### Problem statement
Extract only the lines from the start of the entries below to the line with "Screen dimensions: 1222x792", inclusive; omit every picture.

(Collected data)
◇ ◇ ◇ ◇ ◇
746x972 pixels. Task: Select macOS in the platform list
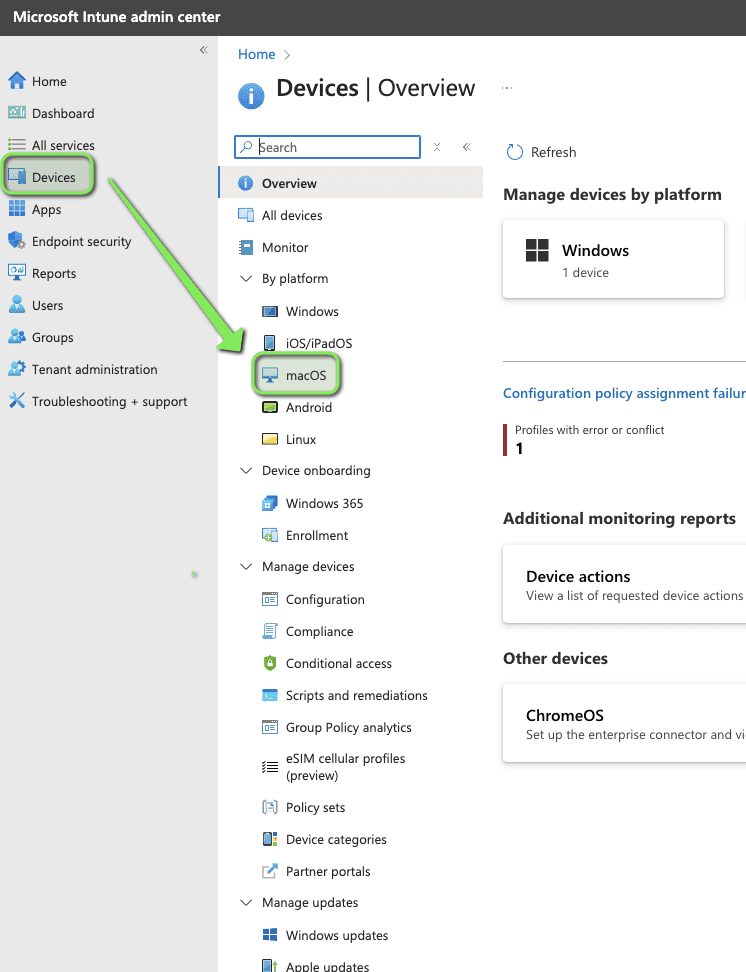pos(305,375)
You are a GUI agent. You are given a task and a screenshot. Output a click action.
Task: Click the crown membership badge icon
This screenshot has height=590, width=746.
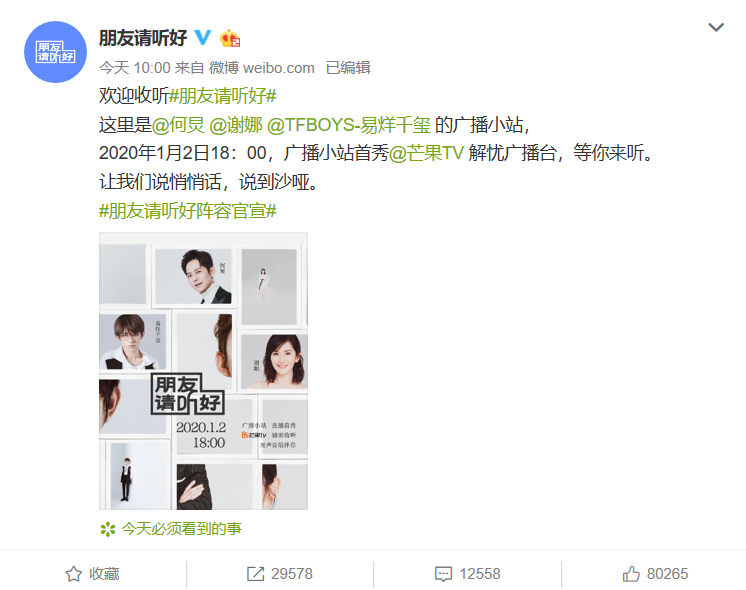230,39
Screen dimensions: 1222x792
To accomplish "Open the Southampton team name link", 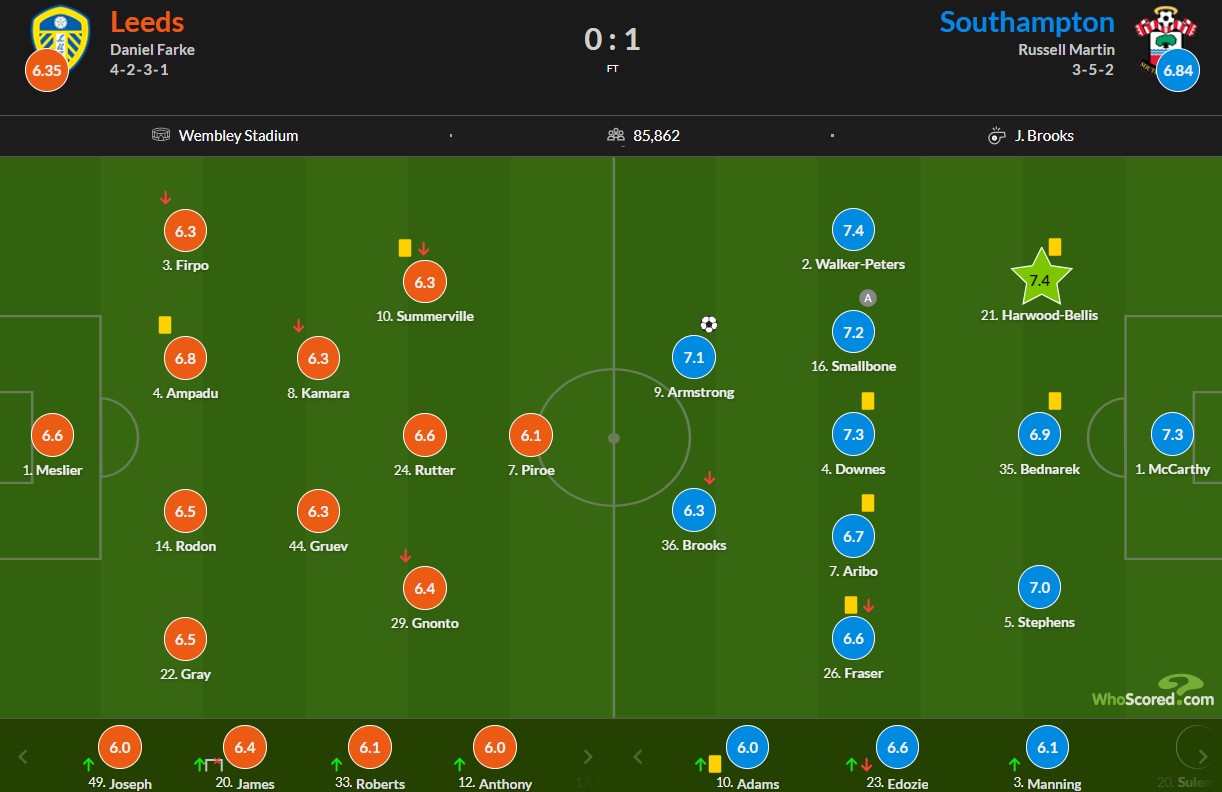I will tap(1027, 22).
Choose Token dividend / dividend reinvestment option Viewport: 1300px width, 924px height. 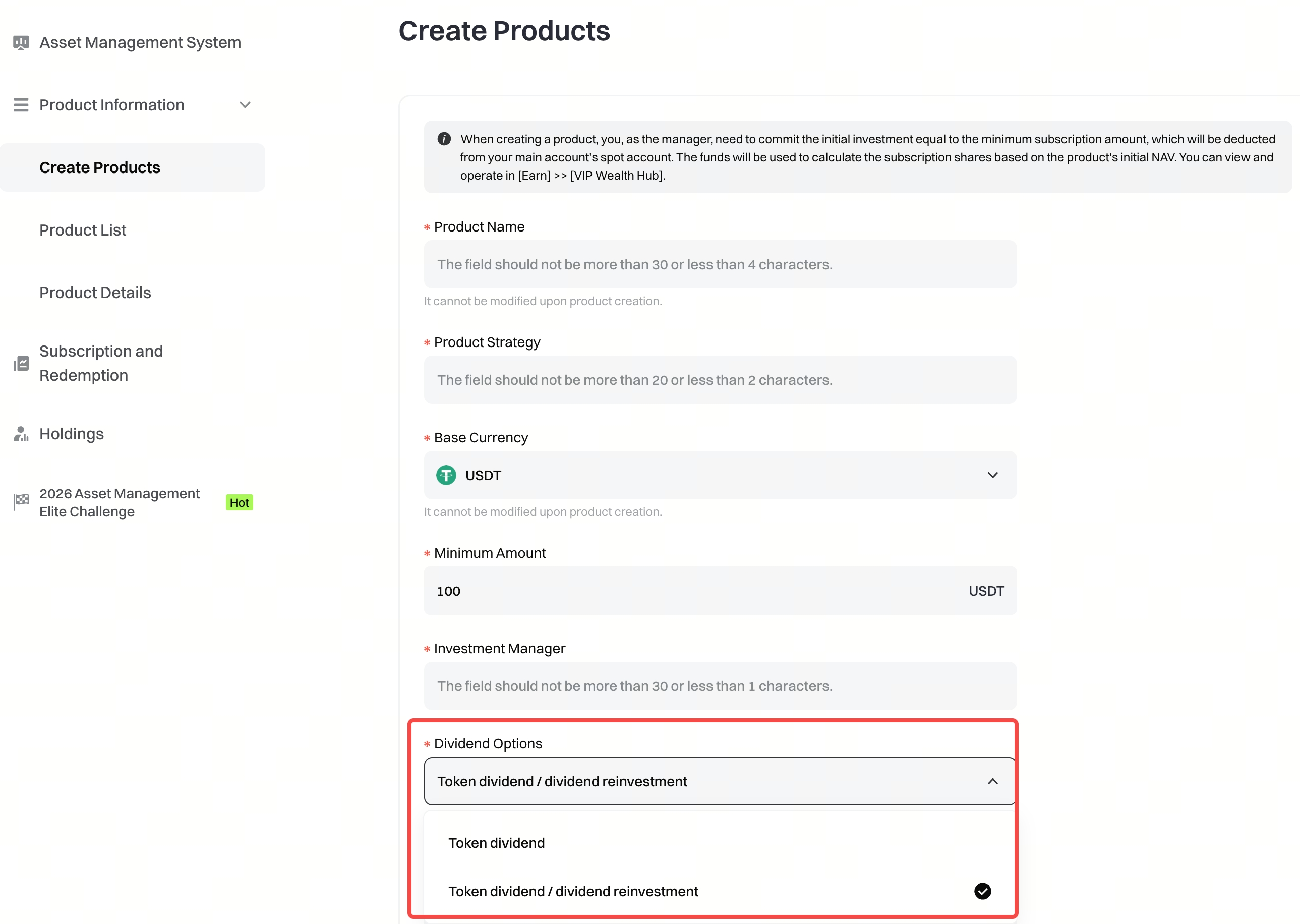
◇ ◇ ◇ ◇ ◇
### Task solution
746x972 pixels. Task: Select macOS in the platform list
pos(305,375)
You are a GUI agent. You are given a task and a screenshot. Output a click action.
Task: Click the crown membership badge icon
This screenshot has height=590, width=746.
230,39
Screen dimensions: 1222x792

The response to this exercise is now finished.